El joven se ruborizó.

—Uno de los exploradores me ha contado que, al oeste del Puente Viejo, hay un sendero que atraviesa las ciénagas, señor.

—¿Un sendero que atraviesa las ciénagas? —Jalenhorm miró hacia el oeste con los ojos entrecerrados—. ¿Se trata de un camino secreto? Es decir, ¡los Hombres del Norte podrían utilizar ese sendero para rodearnos! ¡Buen trabajo, muchacho, sí, señor!

—Bueno, gracias, señor…

El general giró en una dirección y luego en otra, clavando los tacones en el césped, dando vueltas como si la estrategia correcta siempre se hallara justo detrás de él.

—¿Quién no ha cruzado aún el río?

Los oficiales se arremolinaron a su alrededor, pues siempre se esforzaban por estar a la vista del general.

—¿El Octavo Regimiento ya ha subido?

—Creía que el resto del Decimotercer…

—¡El Primero de Caballería del coronel Vallimir todavía se encuentra desplegado ahí!

—Creo que tienen un batallón preparado, acaban de reencontrarse con sus caballos…

—¡Excelente! Envía un mensajero al coronel Vallimir con la orden de que debe cruzar los cenagales con ese batallón.

Un par de oficiales mascullaron su aprobación y otros se miraron un tanto nerviosos unos a otros.

—¿Todo un batallón? —murmuró uno de ellos—. ¿Ese sendero es adecuado para…?

Jalenhorm zanjó el debate agitando enérgicamente la mano.
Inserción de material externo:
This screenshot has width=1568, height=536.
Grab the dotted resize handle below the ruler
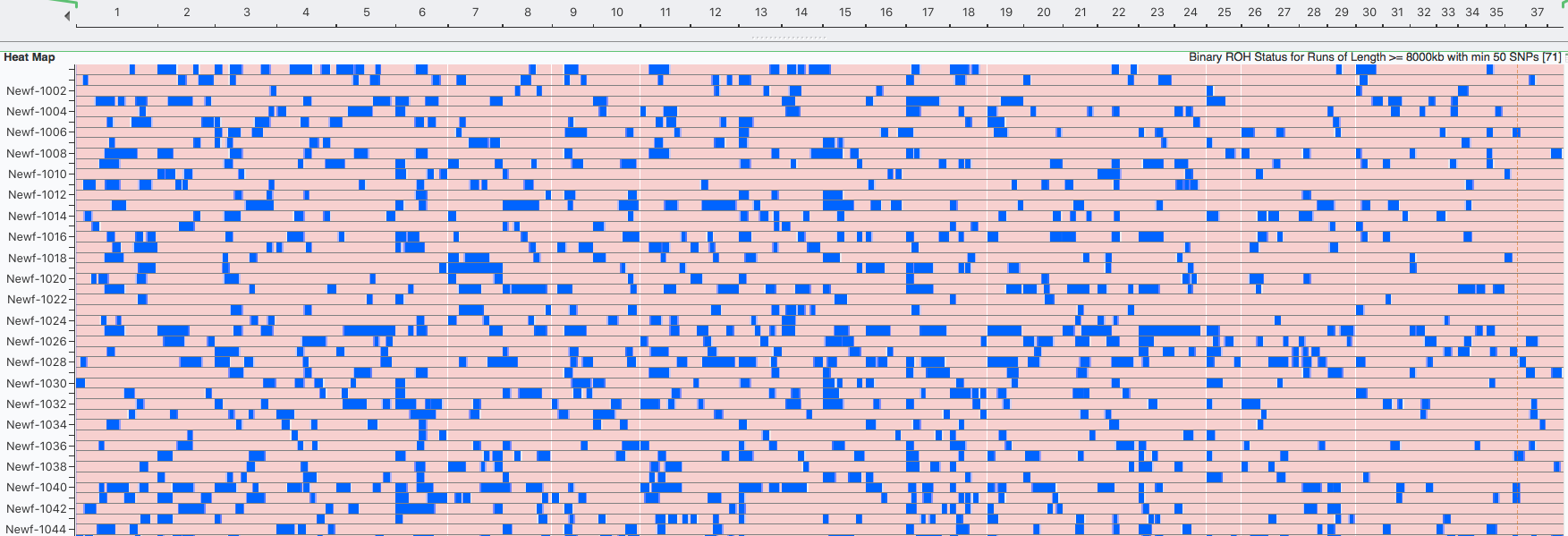pos(787,38)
—¡Coronel Gorst! Monte en su caballo y vuelva a cruzar el río para comunicarle mis deseos al coronel Vallimir, cerciórese de que el enemigo no nos pueda dar una desagradable sorpresa.

Gorst se quedó parado un instante.

—General, preferiría quedarme aquí, donde puedo…

—Lo entiendo perfectamente. Quiere estar cerca de la acción, pero el rey me pidió específicamente en su última carta que hiciera todo lo posible para alejarle a usted del peligro. No se preocupe, la vanguardia podrá arreglárselas perfectamente sin usted. Los amigos del rey debemos apoyarnos mutuamente, ¿verdad?

¡Sí, todos los necios del rey debemos danzar alegremente con este variopinto y disparatado ejército al compás de la misma demencial música de corneta! ¡Que el de la voz estúpida saque otra rueda de un carromato del barro, ay, que me parto!

—Claro, señor.

A continuación, Gorst caminó pesadamente hacia su caballo.